Azure Table Storage destinations can also be manually configured to send data to any valid Table service REST API endpoint on the storage account. Select the Advanced tab at the top of the configuration screen, and follow the instructions in Connect to Any API to configure the API method, data format, endpoint URL, request headers, attribute exclusions, record batching, and response webhooks. Nexla can also automatically send the response received from the Table service after each call to a new Nexla webhook data source, which is useful for capturing ETags or per-entity error codes.
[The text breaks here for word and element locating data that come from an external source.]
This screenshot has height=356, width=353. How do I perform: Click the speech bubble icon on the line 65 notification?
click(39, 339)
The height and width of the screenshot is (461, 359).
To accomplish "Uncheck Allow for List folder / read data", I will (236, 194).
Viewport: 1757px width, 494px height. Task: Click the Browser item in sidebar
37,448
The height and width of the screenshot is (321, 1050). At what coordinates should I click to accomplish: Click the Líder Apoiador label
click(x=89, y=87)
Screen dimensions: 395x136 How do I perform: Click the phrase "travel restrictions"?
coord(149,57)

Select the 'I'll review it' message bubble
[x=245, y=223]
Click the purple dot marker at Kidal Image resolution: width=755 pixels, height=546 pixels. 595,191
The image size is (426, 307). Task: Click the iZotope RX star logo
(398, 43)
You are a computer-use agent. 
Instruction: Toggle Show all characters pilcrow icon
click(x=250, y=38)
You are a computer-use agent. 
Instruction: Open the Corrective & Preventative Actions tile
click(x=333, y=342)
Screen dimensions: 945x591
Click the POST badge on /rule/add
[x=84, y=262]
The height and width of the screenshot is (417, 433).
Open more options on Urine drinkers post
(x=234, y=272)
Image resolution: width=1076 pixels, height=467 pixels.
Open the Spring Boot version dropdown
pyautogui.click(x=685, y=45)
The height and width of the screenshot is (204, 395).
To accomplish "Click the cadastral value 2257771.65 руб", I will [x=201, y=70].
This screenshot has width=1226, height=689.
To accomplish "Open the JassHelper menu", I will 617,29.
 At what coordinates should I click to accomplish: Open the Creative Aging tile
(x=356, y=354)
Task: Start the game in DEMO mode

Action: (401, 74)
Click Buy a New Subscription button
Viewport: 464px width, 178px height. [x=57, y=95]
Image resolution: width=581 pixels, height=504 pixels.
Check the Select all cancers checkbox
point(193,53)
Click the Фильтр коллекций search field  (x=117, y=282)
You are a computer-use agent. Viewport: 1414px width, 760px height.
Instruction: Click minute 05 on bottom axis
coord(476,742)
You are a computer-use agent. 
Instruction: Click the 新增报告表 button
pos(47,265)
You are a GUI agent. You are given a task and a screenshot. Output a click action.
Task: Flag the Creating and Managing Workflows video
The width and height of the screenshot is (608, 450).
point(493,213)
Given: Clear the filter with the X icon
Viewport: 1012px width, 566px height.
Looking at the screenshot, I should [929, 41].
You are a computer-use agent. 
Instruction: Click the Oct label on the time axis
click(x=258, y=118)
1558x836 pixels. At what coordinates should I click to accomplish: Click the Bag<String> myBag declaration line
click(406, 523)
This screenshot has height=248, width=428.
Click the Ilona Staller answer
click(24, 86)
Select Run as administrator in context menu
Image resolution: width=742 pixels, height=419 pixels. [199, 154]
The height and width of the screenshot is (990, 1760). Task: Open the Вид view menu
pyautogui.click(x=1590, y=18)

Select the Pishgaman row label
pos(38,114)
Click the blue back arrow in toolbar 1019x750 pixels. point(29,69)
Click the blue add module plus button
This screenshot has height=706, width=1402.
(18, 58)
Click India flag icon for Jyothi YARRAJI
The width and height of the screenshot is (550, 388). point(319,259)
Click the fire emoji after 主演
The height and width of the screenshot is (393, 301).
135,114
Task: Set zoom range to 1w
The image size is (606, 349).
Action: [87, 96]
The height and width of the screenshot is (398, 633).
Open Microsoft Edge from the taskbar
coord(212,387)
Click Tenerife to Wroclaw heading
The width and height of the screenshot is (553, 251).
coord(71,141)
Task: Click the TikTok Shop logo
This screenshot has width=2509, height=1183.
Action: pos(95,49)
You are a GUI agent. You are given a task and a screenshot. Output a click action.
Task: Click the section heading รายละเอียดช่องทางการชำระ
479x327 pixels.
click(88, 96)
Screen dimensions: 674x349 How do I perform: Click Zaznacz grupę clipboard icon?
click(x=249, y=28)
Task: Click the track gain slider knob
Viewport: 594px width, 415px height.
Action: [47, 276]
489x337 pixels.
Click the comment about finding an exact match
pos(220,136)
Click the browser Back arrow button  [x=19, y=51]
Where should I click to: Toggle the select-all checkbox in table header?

Table service URLs follow the form https://{account}.table.core.windows.net/{resource}. Select the method for the operation: POST to insert an entity or create a table, PUT to replace an entity or set table ACLs and service properties, PATCH to merge properties into an entity (the legacy MERGE verb is also accepted), DELETE to delete an entity or table, and OPTIONS to issue a CORS preflight request. Send JSON (application/json) for entity CRUD, table creation, and entity-group batch transactions, and XML (application/xml) for Set Table ACL and Set Table Service Properties. When batching records into native entity-group transactions, keep the batch size at or below 100 and ensure all entities in a batch share the same PartitionKey. Set If-Match: * for an unconditional update or delete, or a specific ETag for optimistic concurrency; the Authorization: Bearer, x-ms-version, Accept, DataServiceVersion, and MaxDataServiceVersion headers are added automatically.

Save & activate

Once all endpoint settings have been configured, click the Done button in the upper right corner of the screen to save and create the destination. To begin sending data to the configured Azure Table Storage endpoint, open the destination resource menu, and select Activate.

The Nexset data will not be sent to the Azure Table Storage endpoint until the destination is activated. Destinations can be activated immediately or at a later time, providing full control over data movement.